The landscape of energy technology could soon be vastly improved, thanks to the work of a University of Wyoming researcher.

Gang Tan, a UW associate professor in the Department of Civil and Architectural Engineering, was part of a research team that developed a cost-effective and eco-friendly method of cooling without energy and water consumption, even under direct sunlight.

Tan is a co-author of a paper, titled “Scalable-manufactured randomized glass-polymer hybrid metamaterial for daytime radiative cooling,” which is published in the journal Science. The research, led by the University of Colorado-Boulder, was immediately reported by The Economist, Forbes, Scientific American, Energy & Environment News and other media outlets.
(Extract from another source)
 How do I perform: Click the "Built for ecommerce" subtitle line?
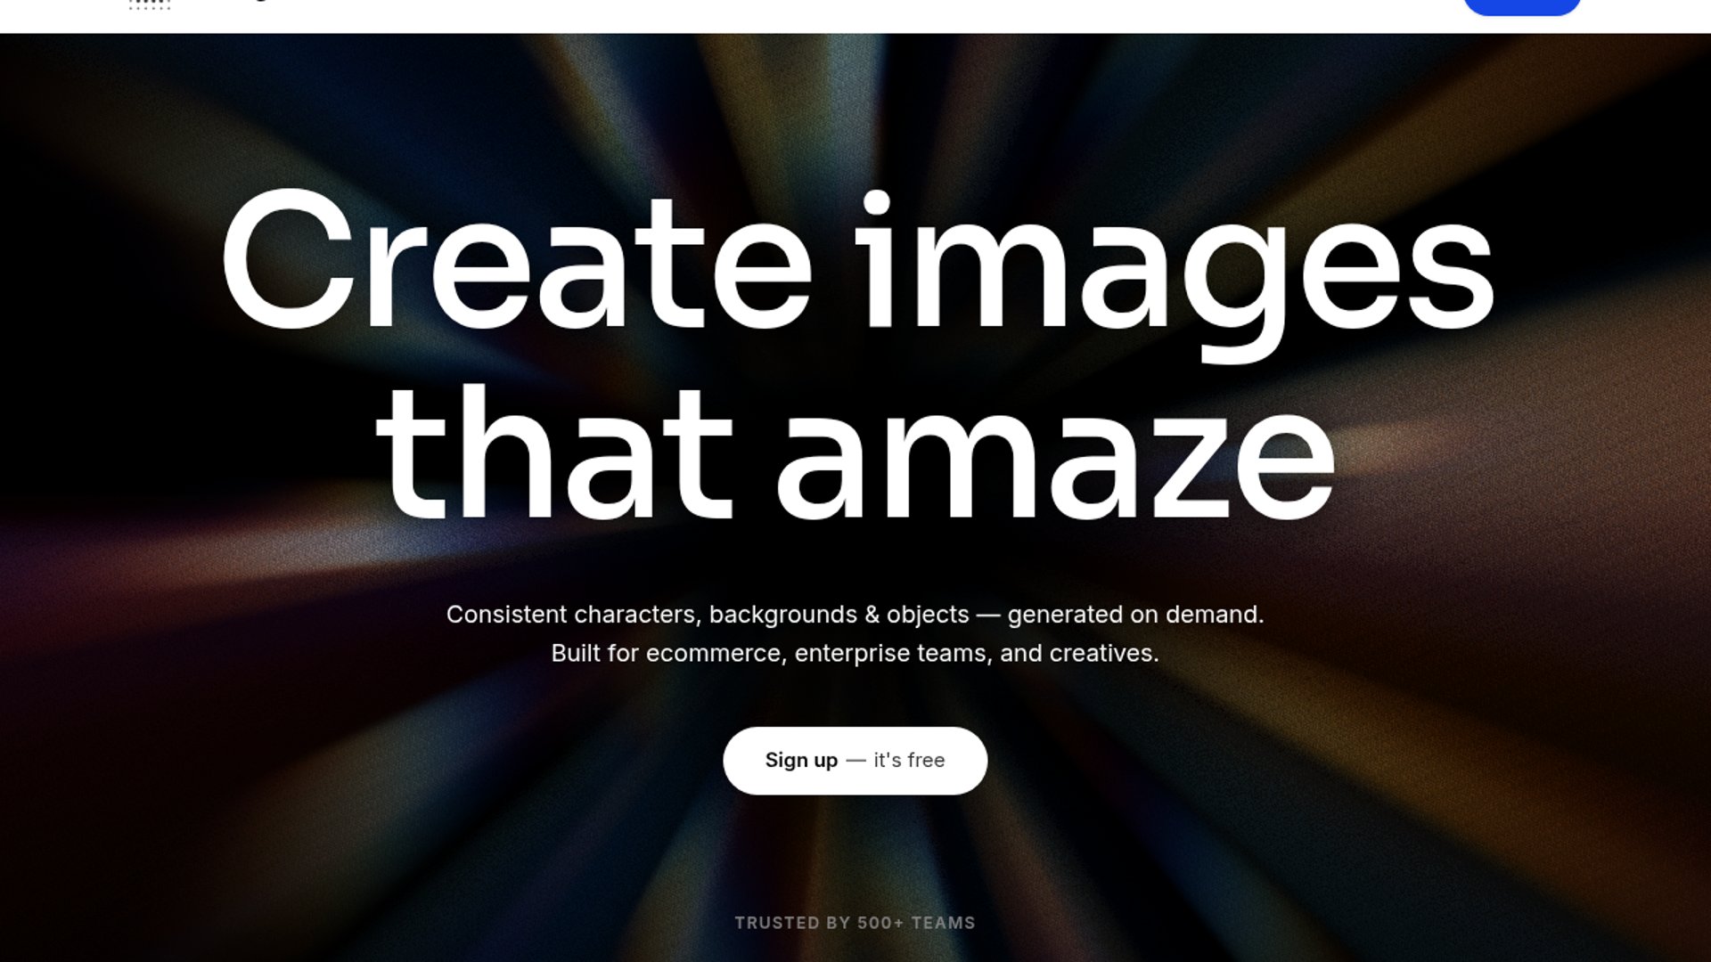[855, 653]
The method involves using the installation of a transparent polymer film that features miniature glass particles. Coated with silver, the material reflects incoming solar energy back into space while simultaneously allowing the structure underneath to shed heat in the form of infrared thermal radiation. The material has been shown to cool whatever it sits on by as much as 10-15 degrees Celsius. Additionally, Tan believes that just 10-20 square meters of this material on a rooftop could effectively cool a single-family house during the summer.

Facilities, such as power plants and data centers, generate enormous amounts of heat from energy. The method proposed by the research team removes the challenges inherent in current cooling methods, which require energy and resources to carry heat away. Radiative cooling draws on Earth’s natural method of cooling itself, taking heat from surfaces and pushing it into space as infrared radiation. Because the material is relatively inexpensive and can be mass produced, applications include passively cooling buildings and electronics like solar cells, which work more efficiently at lower temperatures.

“I was very excited and proud to develop a breakthrough and transformative technology for real-world applications,” Tan says.

The Department of Energy’s Advanced Research Projects Agency-Energy awarded $3 million in 2015 to professors Ronggui Yang and Xiaobo Yin, of the University of Colorado-Boulder; and Tan. Other members of the research team include Dongliang Zhao, Tan’s former student who received a Ph.D. from UW in 2014.